Data records:
+++

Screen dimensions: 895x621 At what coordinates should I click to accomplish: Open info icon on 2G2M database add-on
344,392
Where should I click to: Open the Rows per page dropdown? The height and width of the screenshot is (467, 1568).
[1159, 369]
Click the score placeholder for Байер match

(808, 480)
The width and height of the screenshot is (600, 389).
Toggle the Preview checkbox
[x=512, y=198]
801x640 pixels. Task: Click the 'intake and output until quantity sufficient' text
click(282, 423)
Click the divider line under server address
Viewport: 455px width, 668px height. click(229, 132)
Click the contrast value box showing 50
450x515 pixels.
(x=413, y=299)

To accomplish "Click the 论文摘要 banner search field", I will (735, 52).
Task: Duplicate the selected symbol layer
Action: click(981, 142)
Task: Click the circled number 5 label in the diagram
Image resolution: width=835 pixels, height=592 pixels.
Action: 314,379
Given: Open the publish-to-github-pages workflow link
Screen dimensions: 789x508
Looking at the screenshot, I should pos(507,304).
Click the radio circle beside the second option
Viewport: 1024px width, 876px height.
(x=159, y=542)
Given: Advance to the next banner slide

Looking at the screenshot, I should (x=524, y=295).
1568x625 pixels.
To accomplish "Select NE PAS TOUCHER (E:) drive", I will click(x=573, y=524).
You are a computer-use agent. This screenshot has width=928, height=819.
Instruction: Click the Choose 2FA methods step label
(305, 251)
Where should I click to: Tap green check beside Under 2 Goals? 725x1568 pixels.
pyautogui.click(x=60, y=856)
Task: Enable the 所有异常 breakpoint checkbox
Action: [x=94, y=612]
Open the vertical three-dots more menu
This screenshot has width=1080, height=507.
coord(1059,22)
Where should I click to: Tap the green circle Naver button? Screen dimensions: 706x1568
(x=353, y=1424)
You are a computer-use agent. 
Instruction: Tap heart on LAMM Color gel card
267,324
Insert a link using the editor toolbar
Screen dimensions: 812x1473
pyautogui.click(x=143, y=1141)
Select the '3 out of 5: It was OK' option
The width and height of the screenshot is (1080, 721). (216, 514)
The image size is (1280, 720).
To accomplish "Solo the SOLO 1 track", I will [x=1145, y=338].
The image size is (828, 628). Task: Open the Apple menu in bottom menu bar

+++

### Task prompt
Each record above must be transcribed exactly, and none may be skipped.

### Exercise solution
Screen dimensions: 895x621 At what coordinates should I click to accomplish: Open info icon on 2G2M database add-on
344,392
Where should I click to: Open the Rows per page dropdown? The height and width of the screenshot is (467, 1568).
[1159, 369]
Click the score placeholder for Байер match

(808, 480)
The width and height of the screenshot is (600, 389).
Toggle the Preview checkbox
[x=512, y=198]
801x640 pixels. Task: Click the 'intake and output until quantity sufficient' text
click(282, 423)
Click the divider line under server address
Viewport: 455px width, 668px height. click(229, 132)
Click the contrast value box showing 50
450x515 pixels.
(x=413, y=299)

To accomplish "Click the 论文摘要 banner search field", I will (735, 52).
Task: Duplicate the selected symbol layer
Action: click(981, 142)
Task: Click the circled number 5 label in the diagram
Image resolution: width=835 pixels, height=592 pixels.
Action: 314,379
Given: Open the publish-to-github-pages workflow link
Screen dimensions: 789x508
Looking at the screenshot, I should pos(507,304).
Click the radio circle beside the second option
Viewport: 1024px width, 876px height.
(x=159, y=542)
Given: Advance to the next banner slide

Looking at the screenshot, I should (x=524, y=295).
1568x625 pixels.
To accomplish "Select NE PAS TOUCHER (E:) drive", I will click(x=573, y=524).
You are a computer-use agent. This screenshot has width=928, height=819.
Instruction: Click the Choose 2FA methods step label
(305, 251)
Where should I click to: Tap green check beside Under 2 Goals? 725x1568 pixels.
pyautogui.click(x=60, y=856)
Task: Enable the 所有异常 breakpoint checkbox
Action: [x=94, y=612]
Open the vertical three-dots more menu
This screenshot has width=1080, height=507.
coord(1059,22)
Where should I click to: Tap the green circle Naver button? Screen dimensions: 706x1568
(x=353, y=1424)
You are a computer-use agent. 
Instruction: Tap heart on LAMM Color gel card
267,324
Insert a link using the editor toolbar
Screen dimensions: 812x1473
pyautogui.click(x=143, y=1141)
Select the '3 out of 5: It was OK' option
The width and height of the screenshot is (1080, 721). (216, 514)
The image size is (1280, 720).
To accomplish "Solo the SOLO 1 track", I will [x=1145, y=338].
The image size is (828, 628). Task: Open the Apple menu in bottom menu bar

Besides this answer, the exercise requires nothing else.